[AVAILABLE RECORDS Boundary: Start]
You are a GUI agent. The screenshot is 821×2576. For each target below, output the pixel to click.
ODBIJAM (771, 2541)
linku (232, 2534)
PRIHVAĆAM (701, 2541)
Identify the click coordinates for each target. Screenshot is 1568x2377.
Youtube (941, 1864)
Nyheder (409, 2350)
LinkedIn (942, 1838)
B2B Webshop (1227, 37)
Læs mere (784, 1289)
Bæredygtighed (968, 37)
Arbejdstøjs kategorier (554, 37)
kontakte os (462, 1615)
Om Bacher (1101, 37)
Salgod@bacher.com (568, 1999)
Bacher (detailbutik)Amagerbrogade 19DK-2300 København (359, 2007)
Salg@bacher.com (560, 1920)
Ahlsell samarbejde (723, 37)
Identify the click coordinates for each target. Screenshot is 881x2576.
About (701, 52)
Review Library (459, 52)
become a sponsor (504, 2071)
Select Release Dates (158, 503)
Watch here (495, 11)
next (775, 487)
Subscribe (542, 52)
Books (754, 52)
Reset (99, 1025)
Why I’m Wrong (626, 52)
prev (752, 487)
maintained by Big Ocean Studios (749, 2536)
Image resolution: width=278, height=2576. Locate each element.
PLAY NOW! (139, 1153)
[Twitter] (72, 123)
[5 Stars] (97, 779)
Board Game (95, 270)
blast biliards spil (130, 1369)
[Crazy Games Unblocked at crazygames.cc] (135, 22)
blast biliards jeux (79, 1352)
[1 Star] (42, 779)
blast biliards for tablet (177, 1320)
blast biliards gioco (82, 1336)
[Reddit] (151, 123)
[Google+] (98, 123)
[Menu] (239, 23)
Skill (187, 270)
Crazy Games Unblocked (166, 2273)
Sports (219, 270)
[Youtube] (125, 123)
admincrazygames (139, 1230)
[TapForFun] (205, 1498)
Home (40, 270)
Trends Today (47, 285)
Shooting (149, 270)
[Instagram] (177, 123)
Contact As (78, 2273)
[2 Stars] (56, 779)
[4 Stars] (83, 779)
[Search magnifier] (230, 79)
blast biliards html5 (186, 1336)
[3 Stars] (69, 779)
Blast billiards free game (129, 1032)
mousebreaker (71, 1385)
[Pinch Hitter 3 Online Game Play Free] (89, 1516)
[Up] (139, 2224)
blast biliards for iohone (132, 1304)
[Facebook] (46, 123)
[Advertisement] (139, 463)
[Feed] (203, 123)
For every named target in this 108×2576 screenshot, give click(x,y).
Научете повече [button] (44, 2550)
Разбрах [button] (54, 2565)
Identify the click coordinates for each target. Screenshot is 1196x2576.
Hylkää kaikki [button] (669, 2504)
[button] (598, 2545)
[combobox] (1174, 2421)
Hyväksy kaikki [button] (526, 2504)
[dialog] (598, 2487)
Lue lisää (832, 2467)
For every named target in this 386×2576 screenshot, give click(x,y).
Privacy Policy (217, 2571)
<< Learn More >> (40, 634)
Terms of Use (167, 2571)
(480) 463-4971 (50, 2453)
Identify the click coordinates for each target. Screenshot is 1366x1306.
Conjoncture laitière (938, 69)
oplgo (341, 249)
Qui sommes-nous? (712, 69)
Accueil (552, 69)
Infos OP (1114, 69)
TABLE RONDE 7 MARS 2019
[AVAILABLE RECORDS Boundary: End]
* TASK DETAILS
All that is needed is how many lines of the data contain "every", stated as a number.

* ANSWER TO THIS PROBLEM
2